(YOUR INSTRUCTIONS)
Reproduce each of the following records verbatim, keeping every line in its original order.

(RECORDS SUPPLIED)
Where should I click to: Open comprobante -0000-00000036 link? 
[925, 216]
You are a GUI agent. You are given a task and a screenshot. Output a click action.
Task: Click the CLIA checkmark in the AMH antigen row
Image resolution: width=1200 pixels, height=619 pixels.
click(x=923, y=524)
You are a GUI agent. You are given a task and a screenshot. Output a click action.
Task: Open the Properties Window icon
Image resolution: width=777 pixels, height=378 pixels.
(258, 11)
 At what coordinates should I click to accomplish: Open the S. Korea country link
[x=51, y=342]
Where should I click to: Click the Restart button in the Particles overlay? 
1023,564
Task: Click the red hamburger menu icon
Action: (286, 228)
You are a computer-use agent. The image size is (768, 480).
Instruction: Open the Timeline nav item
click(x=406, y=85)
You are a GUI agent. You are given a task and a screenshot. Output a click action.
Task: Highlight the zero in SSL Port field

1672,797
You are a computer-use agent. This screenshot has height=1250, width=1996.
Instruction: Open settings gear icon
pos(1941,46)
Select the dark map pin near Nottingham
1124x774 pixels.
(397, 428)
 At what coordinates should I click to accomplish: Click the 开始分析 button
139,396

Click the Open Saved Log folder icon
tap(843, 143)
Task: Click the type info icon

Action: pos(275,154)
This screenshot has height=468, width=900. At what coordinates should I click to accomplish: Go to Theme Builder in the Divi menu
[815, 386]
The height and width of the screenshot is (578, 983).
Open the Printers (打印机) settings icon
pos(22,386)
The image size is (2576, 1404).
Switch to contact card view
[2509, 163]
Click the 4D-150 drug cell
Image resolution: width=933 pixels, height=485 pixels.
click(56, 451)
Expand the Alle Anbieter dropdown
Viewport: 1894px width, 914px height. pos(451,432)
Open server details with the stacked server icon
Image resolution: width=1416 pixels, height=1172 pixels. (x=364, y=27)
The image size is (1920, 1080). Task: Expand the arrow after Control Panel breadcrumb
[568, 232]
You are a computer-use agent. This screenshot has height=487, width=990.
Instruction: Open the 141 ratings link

(TASK RESPONSE)
Where should I click to: Open comprobante -0000-00000036 link? 
[925, 216]
You are a GUI agent. You are given a task and a screenshot. Output a click action.
Task: Click the CLIA checkmark in the AMH antigen row
Image resolution: width=1200 pixels, height=619 pixels.
click(x=923, y=524)
You are a GUI agent. You are given a task and a screenshot. Output a click action.
Task: Open the Properties Window icon
Image resolution: width=777 pixels, height=378 pixels.
(258, 11)
 At what coordinates should I click to accomplish: Open the S. Korea country link
[x=51, y=342]
Where should I click to: Click the Restart button in the Particles overlay? 
1023,564
Task: Click the red hamburger menu icon
Action: (286, 228)
You are a computer-use agent. The image size is (768, 480).
Instruction: Open the Timeline nav item
click(x=406, y=85)
You are a GUI agent. You are given a task and a screenshot. Output a click action.
Task: Highlight the zero in SSL Port field

1672,797
You are a computer-use agent. This screenshot has height=1250, width=1996.
Instruction: Open settings gear icon
pos(1941,46)
Select the dark map pin near Nottingham
1124x774 pixels.
(397, 428)
 At what coordinates should I click to accomplish: Click the 开始分析 button
139,396

Click the Open Saved Log folder icon
tap(843, 143)
Task: Click the type info icon

Action: pos(275,154)
This screenshot has height=468, width=900. At what coordinates should I click to accomplish: Go to Theme Builder in the Divi menu
[815, 386]
The height and width of the screenshot is (578, 983).
Open the Printers (打印机) settings icon
pos(22,386)
The image size is (2576, 1404).
Switch to contact card view
[2509, 163]
Click the 4D-150 drug cell
Image resolution: width=933 pixels, height=485 pixels.
click(56, 451)
Expand the Alle Anbieter dropdown
Viewport: 1894px width, 914px height. pos(451,432)
Open server details with the stacked server icon
Image resolution: width=1416 pixels, height=1172 pixels. (x=364, y=27)
The image size is (1920, 1080). Task: Expand the arrow after Control Panel breadcrumb
[568, 232]
You are a computer-use agent. This screenshot has height=487, width=990.
Instruction: Open the 141 ratings link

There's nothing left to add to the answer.